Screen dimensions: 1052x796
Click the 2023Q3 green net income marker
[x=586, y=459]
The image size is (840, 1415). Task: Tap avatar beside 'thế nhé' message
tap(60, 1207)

☆ ☆ ☆

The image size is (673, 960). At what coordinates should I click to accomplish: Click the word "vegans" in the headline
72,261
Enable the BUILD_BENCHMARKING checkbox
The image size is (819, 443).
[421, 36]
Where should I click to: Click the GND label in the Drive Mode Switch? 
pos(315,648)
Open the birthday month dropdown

☆ ☆ ☆

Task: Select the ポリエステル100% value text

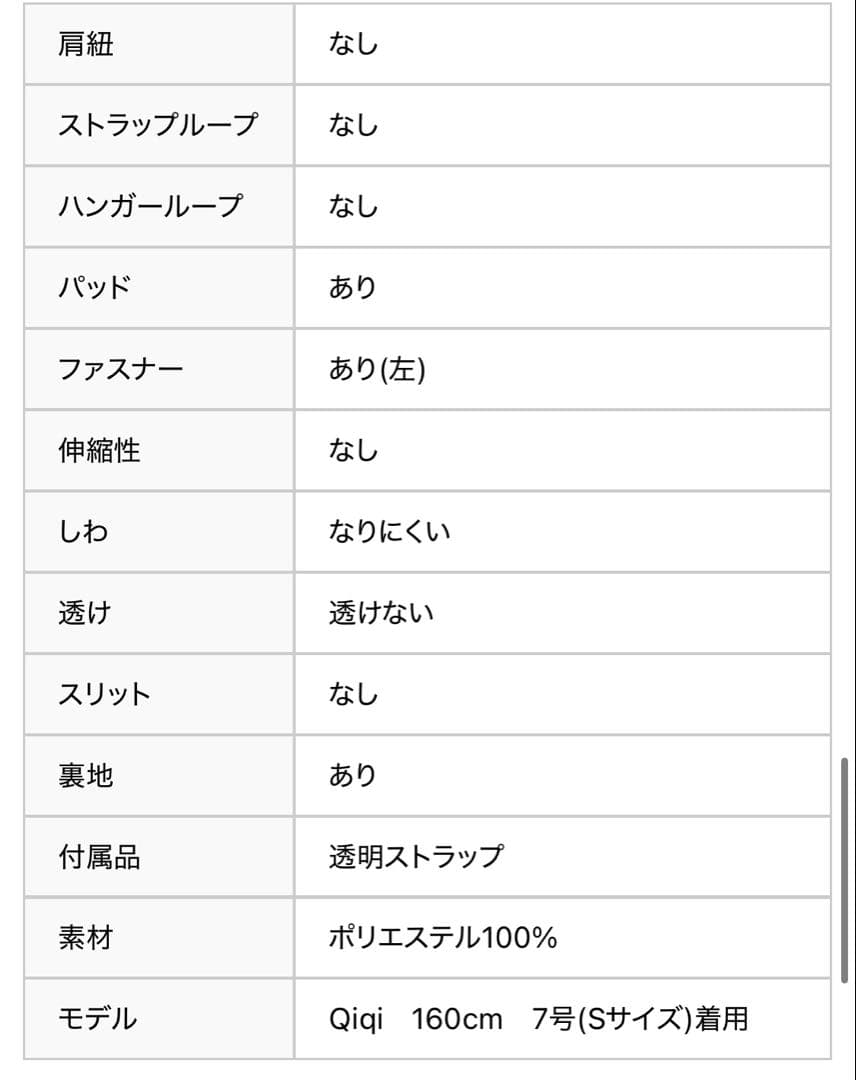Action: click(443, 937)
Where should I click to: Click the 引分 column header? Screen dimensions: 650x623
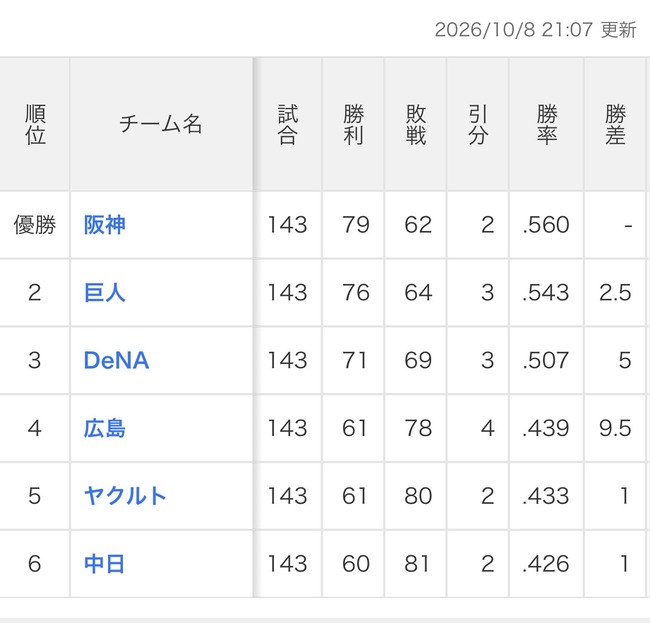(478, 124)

☆ ☆ ☆

Exercise:
Repeat, character for character, the lines of the material above from the line with "Where should I click to: Click the GND" through the line with "Open the birthday month dropdown".

Exercise output:
Where should I click to: Click the GND label in the Drive Mode Switch? 
pos(315,648)
Open the birthday month dropdown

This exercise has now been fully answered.